Waspada, Mayoritas Penjahat Siber Beraksi lewat Telegram
01 July 2024 |
14:27 WIB
Penjahat dunia maya semakin meresahkan. Mereka selalu memanfaatkan media sosial untuk menjerat korbannya atau mengatur modus kejahatannya. Selain forum dark web, Telegram belakangan dianggap menjadi media paling efektif untuk berkomunikasi antarsesama hacker hingga menjerat korban.

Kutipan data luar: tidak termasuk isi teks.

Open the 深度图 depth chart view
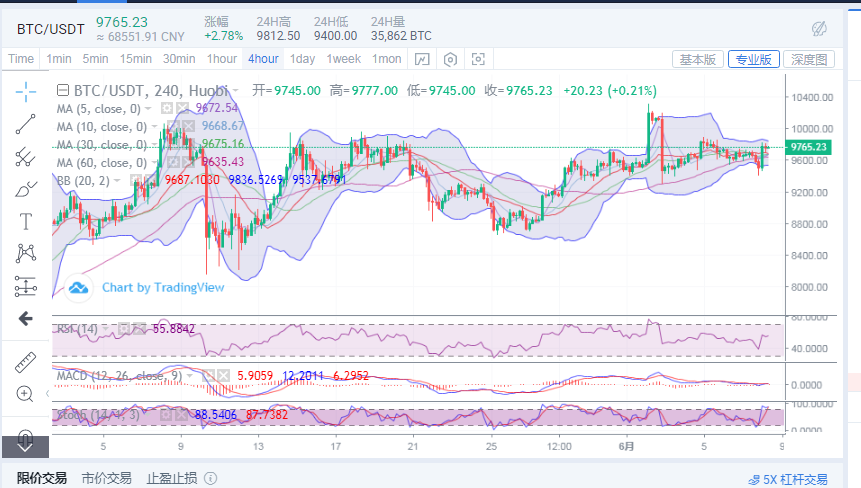The image size is (861, 488). click(x=808, y=59)
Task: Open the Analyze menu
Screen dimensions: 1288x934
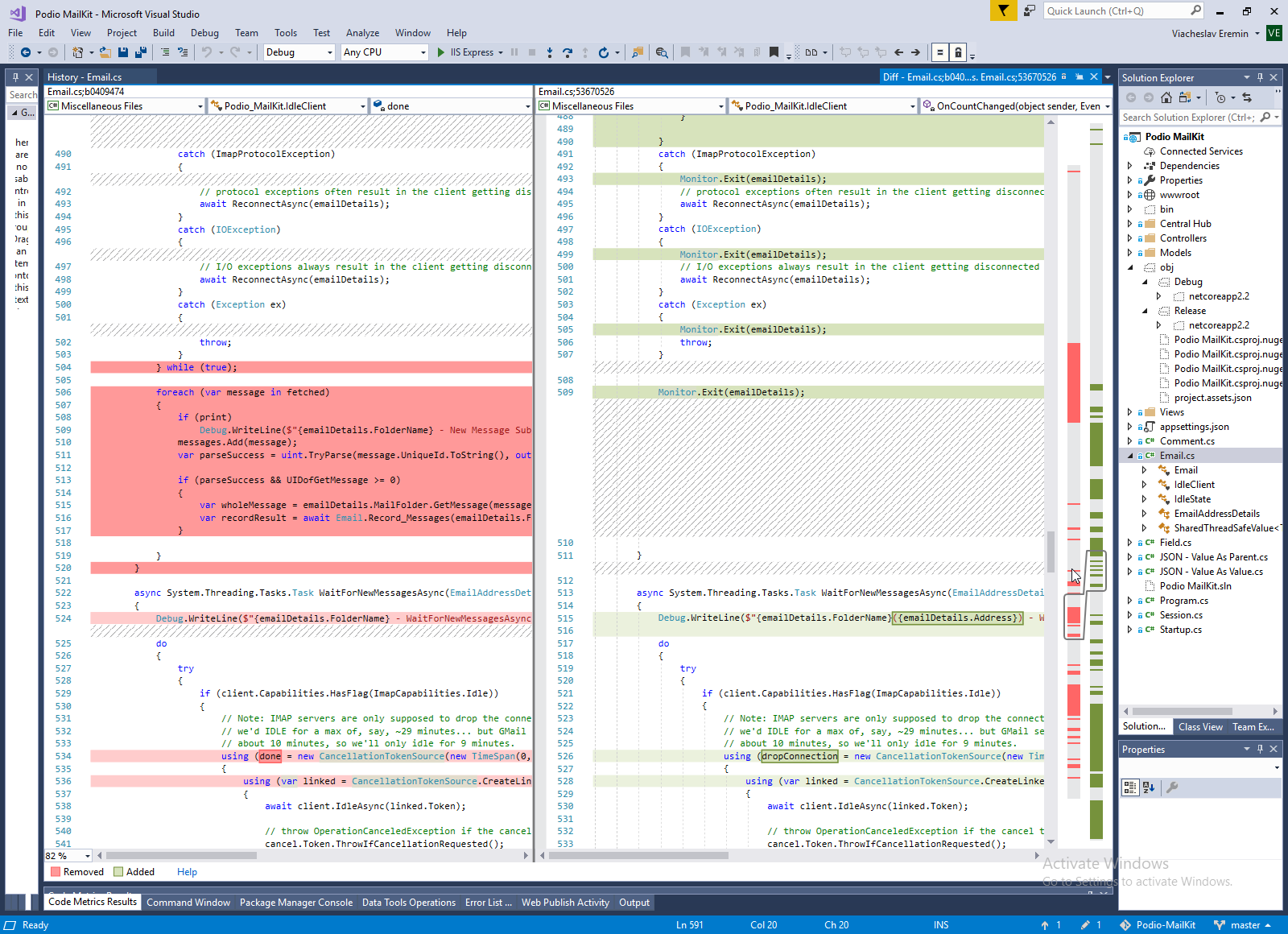Action: pos(362,33)
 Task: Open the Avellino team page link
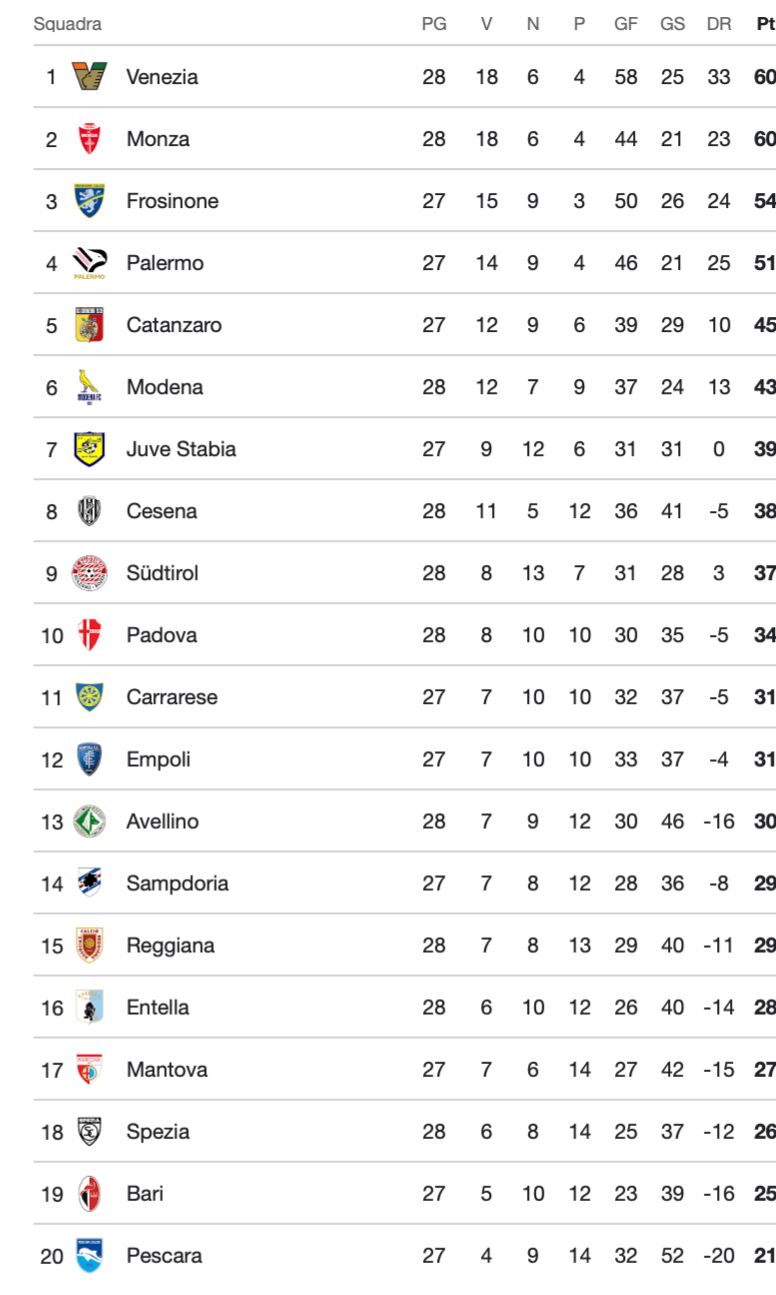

Tim Kaspersky Digital Footprint Intelligence baru-baru ini menganalisis bahwa penjahat dunia maya semakin banyak menggunakan Telegram sebagai platform untuk aktivitas pasar underground. Mereka secara aktif mengoperasikan saluran dan grup di Telegram yang didedikasikan untuk mendiskusikan skema penipuan, dan mendistribusikan database yang bocor.
Baca juga: Hampir 6 Juta Ancaman Siber Terdeteksi di Indonesia, Cek Cara Mencegah Serangannya
Selain itu, mereka memperdagangkan berbagai layanan kriminal, seperti pencairan dana, pemalsuan dokumen, layanan serangan distributed denial-of-service (DDoS), dan banyak lagi melalui Telegram. Menurut data Digital Footprint Intelligence Kaspersky, volume postingan semacam itu melonjak sebesar 53 persen pada Mei-Juni 2024 dibandingkan periode yang sama tahun lalu.
Analis di Kaspersky Digital Footprint Intelligence Alexei Bannikov mengatakan meningkatnya minat terhadap Telegram dari komunitas penjahat dunia maya didorong oleh beberapa faktor utama. Pertama, messenger ini sangat populer, audiensnya telah mencapai 900 juta pengguna bulanan, menurut Pavel Durov.
Kedua, Telegram dipasarkan sebagai pengirim pesan paling aman dan independen yang tidak mengumpulkan data pengguna apa pun, sehingga memberikan rasa aman dan impunitas bagi pelaku ancaman.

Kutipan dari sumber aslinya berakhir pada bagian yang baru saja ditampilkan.